• **INPUT FOR THIS TASK**:
Segment Open

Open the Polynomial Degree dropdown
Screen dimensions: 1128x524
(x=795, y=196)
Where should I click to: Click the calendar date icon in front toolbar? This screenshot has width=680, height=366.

Segment Closed
Segment Open

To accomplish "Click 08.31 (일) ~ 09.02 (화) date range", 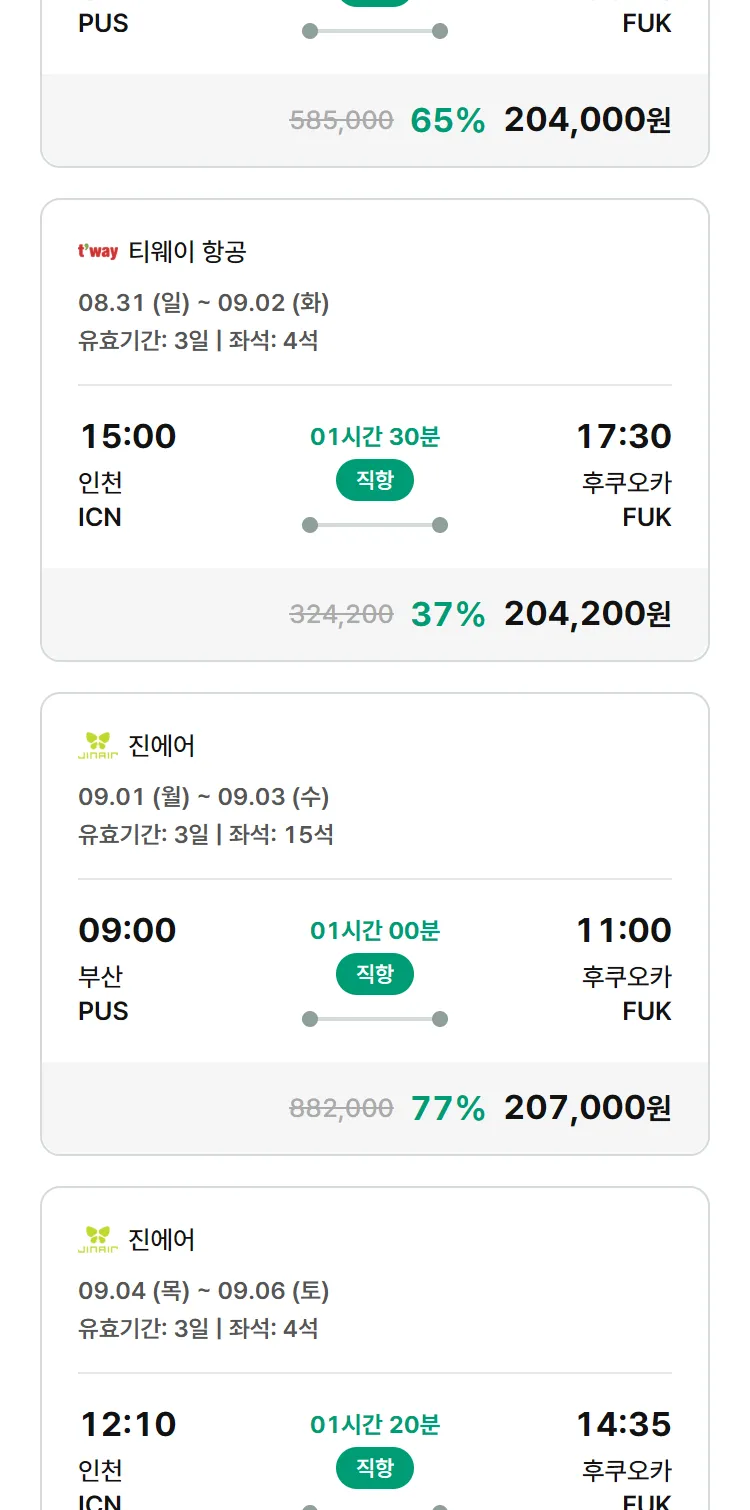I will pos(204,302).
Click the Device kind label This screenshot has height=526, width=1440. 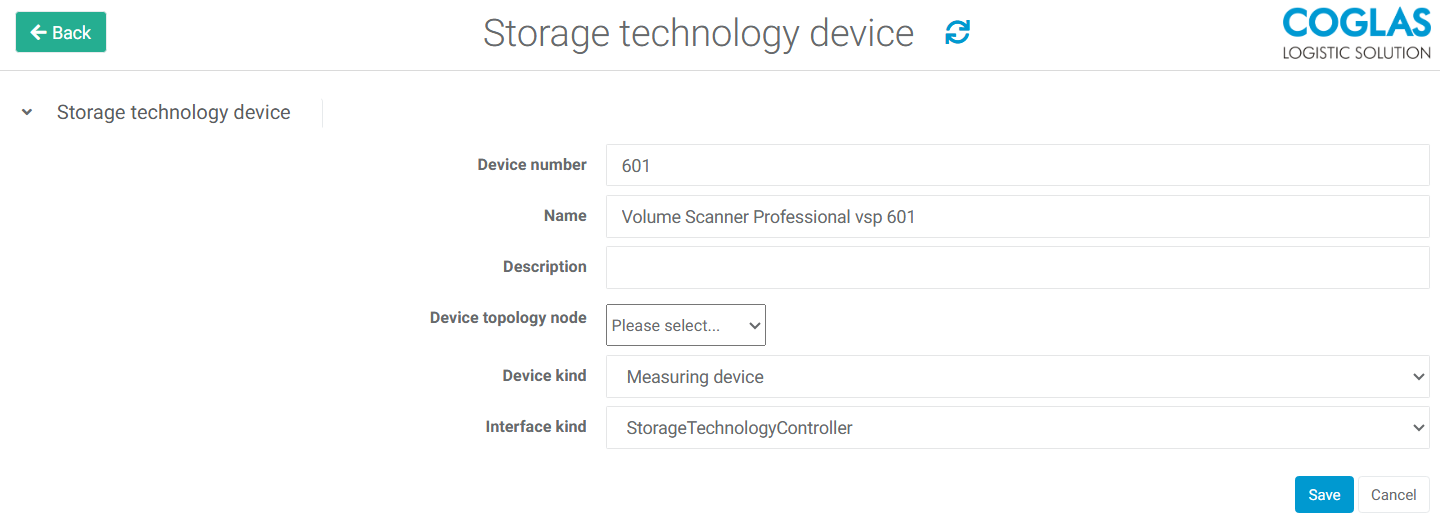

Segment Closed

• **WHAT IS EXPECTED**: The response must hold only the lines above from the line with "Screen dimensions: 1128x524" through the line with "Where should I", each copied exactly, both ends kept.

• **RESPONSE**:
Screen dimensions: 1128x524
(x=795, y=196)
Where should I click to: Click the calendar date icon in front toolbar? This screenshot has width=680, height=366.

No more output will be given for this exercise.